Communications technology is even more fantastic than anyone thought it would be a mere two decades ago. We have more capacity in the smart phone in our hand than all the banks of computers used for the original moon landing in 1972.  We can communicate instantly with anyone around the world almost instantly through social media, and yet far from the world getting smaller through such immediacy, it is actually getting more divided.  We’re not coming together as everyone had predicted.  It is the Age of Anger at it is ripping at the very fabric of our societies.  It is in the process of destroying politics, our hegemony, and, above all, our ability to unite to take on our greatest challenges.

Travel has never been cheaper, but along with all those jaunts we have made over these last decades has been our destruction of the planet.  The dependence on the automobile is greater than ever, despite the impressive advances made in public transport or alternative energies.  In 2018, China had 235 million cars on its roads – far higher than any year previously.  Technology and invention have given us ease, speed and comfort, but it hasn’t given us any more sense.  Way more people are talking but nobody's listening.

These were supposed to be democracy’s “big” years.  Following the fall of the Soviet Union in the 1990s, commentators and economists predicted the emergence of new world order, predicated on peace and affluence. Francis Fukuyama called it the “end of history.”  Warren Buffet said the world was about to become our oyster.  The UN said tyrants were “in retreat.”  And economists said that poverty was about to be eradicated.

We know what happened. History has returned with a vengeance. Far from being an oyster, the globe is in turmoil.  Tyrants seem everywhere.  And poverty? Well, it’s now everywhere too.

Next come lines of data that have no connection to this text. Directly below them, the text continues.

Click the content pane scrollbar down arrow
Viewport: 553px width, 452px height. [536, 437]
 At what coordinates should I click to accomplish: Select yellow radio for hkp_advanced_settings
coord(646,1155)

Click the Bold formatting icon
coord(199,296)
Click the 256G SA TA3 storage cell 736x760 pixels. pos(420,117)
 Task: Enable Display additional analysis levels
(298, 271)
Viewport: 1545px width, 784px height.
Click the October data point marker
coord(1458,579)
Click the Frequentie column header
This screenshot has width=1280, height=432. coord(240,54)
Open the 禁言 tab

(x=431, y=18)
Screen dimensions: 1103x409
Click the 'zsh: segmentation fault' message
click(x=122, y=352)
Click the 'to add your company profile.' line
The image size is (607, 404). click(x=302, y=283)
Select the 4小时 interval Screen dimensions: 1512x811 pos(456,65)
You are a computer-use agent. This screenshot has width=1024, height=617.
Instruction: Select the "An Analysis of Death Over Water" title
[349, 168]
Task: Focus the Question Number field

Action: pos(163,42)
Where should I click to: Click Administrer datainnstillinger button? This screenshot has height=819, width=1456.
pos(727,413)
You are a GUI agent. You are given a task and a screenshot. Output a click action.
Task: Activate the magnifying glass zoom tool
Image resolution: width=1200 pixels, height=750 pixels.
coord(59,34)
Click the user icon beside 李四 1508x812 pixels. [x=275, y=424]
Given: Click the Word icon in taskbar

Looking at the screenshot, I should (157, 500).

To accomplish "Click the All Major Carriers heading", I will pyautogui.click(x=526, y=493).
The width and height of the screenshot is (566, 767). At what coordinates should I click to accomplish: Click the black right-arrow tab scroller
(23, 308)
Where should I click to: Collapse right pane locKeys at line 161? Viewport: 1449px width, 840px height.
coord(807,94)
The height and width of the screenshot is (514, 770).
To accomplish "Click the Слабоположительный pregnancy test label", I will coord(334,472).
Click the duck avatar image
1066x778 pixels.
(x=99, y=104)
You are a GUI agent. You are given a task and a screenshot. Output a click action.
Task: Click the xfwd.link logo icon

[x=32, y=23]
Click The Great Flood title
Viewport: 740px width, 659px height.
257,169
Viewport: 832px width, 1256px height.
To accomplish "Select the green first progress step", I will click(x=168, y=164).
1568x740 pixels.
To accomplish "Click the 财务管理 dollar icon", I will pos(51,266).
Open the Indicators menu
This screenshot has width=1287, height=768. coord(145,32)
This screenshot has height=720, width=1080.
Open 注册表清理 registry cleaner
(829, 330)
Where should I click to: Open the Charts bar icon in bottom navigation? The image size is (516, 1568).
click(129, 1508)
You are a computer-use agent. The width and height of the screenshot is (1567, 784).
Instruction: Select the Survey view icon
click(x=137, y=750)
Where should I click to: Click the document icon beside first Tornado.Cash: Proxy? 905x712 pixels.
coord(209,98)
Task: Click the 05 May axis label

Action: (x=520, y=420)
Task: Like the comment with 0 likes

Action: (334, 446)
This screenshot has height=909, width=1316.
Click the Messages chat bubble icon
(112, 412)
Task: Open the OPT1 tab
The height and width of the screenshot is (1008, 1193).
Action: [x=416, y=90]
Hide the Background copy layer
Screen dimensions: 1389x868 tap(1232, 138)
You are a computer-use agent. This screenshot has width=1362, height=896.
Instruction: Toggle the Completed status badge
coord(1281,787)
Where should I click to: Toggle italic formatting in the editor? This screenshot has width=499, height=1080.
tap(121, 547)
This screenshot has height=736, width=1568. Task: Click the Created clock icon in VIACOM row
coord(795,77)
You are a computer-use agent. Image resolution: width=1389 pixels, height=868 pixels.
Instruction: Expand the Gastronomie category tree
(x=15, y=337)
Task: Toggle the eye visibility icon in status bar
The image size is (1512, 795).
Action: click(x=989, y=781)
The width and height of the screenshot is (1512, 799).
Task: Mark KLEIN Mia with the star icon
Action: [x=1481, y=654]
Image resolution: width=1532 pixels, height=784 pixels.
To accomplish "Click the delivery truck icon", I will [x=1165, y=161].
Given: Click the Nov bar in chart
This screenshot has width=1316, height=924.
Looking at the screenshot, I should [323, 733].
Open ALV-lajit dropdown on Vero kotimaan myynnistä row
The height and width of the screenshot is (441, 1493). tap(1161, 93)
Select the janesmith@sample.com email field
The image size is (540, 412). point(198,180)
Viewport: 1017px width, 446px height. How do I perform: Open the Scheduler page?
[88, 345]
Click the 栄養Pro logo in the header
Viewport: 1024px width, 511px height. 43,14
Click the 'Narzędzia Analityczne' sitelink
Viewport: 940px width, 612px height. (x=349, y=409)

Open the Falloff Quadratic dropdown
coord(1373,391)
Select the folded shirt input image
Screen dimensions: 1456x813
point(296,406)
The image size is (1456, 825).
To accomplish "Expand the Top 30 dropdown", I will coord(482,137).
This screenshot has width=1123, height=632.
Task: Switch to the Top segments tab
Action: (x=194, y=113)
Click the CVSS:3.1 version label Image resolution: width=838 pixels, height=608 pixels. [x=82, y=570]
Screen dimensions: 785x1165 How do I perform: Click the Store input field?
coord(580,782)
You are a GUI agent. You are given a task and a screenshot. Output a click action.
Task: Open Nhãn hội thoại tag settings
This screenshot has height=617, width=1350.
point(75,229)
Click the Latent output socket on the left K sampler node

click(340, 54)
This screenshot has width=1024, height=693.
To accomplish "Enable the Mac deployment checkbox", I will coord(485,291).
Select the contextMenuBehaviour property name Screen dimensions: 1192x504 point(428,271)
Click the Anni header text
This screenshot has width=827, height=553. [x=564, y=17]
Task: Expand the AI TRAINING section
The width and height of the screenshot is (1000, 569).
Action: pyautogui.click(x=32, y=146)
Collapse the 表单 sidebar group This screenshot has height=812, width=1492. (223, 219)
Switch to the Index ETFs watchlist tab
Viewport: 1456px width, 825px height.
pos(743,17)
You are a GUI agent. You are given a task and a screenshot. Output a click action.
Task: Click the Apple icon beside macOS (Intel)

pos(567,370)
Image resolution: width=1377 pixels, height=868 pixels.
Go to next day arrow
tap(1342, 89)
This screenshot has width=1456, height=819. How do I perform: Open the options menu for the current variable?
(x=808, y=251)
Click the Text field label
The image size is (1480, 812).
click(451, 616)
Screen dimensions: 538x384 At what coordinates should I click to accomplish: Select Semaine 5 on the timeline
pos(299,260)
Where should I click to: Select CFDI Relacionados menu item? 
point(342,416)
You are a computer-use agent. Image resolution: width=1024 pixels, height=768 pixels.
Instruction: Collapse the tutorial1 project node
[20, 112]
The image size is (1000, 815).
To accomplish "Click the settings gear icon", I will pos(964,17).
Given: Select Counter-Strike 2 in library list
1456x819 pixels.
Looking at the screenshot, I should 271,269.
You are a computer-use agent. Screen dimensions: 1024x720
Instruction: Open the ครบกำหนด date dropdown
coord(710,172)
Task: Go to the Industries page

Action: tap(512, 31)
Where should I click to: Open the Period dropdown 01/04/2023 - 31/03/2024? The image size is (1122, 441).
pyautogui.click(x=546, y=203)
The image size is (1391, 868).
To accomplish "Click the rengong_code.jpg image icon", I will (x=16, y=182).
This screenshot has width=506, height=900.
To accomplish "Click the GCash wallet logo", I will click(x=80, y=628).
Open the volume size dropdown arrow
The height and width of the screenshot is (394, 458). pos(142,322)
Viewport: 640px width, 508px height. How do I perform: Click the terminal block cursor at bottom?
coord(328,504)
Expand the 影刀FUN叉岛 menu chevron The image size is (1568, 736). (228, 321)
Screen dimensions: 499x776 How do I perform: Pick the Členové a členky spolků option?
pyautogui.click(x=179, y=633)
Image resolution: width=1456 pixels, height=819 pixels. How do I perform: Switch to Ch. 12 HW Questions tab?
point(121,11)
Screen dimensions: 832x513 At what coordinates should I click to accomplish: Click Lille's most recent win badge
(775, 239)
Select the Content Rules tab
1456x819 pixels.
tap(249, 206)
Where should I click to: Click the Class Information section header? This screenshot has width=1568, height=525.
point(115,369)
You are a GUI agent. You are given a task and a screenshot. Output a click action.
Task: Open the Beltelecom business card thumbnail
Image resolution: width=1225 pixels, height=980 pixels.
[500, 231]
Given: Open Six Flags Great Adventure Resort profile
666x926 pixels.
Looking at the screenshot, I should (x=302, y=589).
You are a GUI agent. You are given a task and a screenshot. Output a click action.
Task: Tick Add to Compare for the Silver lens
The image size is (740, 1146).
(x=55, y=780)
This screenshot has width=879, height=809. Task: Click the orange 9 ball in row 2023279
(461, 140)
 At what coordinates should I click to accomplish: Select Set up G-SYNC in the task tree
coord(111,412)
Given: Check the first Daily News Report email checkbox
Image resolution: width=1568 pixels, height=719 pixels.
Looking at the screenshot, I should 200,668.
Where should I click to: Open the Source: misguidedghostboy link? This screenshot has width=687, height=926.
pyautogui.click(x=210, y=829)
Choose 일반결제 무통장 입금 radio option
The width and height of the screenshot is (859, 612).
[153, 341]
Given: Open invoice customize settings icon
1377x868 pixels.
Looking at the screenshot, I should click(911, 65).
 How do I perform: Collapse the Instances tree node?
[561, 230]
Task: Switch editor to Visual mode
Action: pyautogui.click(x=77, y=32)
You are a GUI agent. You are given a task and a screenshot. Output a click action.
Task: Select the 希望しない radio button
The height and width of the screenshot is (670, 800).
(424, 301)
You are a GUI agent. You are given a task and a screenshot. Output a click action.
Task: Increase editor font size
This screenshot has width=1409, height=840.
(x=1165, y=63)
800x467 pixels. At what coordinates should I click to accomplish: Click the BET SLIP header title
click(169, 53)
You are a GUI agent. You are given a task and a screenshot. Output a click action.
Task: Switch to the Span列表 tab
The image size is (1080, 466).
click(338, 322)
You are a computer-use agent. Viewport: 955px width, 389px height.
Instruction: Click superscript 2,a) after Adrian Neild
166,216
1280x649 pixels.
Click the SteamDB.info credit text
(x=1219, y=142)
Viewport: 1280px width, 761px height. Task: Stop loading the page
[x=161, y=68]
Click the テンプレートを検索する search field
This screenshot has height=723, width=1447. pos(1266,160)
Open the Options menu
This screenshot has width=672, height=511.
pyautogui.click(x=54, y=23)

We had the tools but the problem was never science, mechanics, algorithms or technology.  It was us.  We used these advances to consume, to divide, to fight, to vent and to revolt.  When it was all over, we were the generation who will be viewed by future generations as having the most potential but who wasted it.  True, we didn’t tolerate any world wars, but we turned civil war, either militarily or through technology, into civil wars.  Yes, we saved some species that we cared about, but the UN Environment Program reminds us that 200 species go extinct every day.  

This list could go on and on and we know it all by heart.  That is the story of our generation.  Somehow, we mistook anger for action, consumerism for citizenship, and partisanship for policy.  We wrote our own narrative, even providing the chief characters for the story.  We were the cast and crew, the entertainers and the entertained, the buyers and the sellers.  And now we are stuck with that story, unable to extricate ourselves from the tale we constructed.

Those that follow, beginning with our own children, would be right to call us the mired generation. Despite having more money, technology, communication and possible aspiration that any era before us, we put ourselves – the smart, savvy, connected, affluent, cosmopolitan – in a box from which we can’t escape.

Of course, this doesn’t have to be the legacy we leave for the history books.  We could show how we get it, how we know what to do and how to get there.  But that would require such a collective change of course that shows no sign of happening.  We have been more like adolescents than adults and we can’t blame the next generation for calling us out on it.  The Baby Boomers blamed the World War Two generation.  The Millennials blame the Boomers.  Now the Millennials will be in the crosshairs.  There’s enough blame to go around, but what there isn’t is the collective will to reverse it.

It could have been different; it canbe different.  But it’s looking more and more like the story of our generation will go down as one of the darker chapters of history’s book on civilization.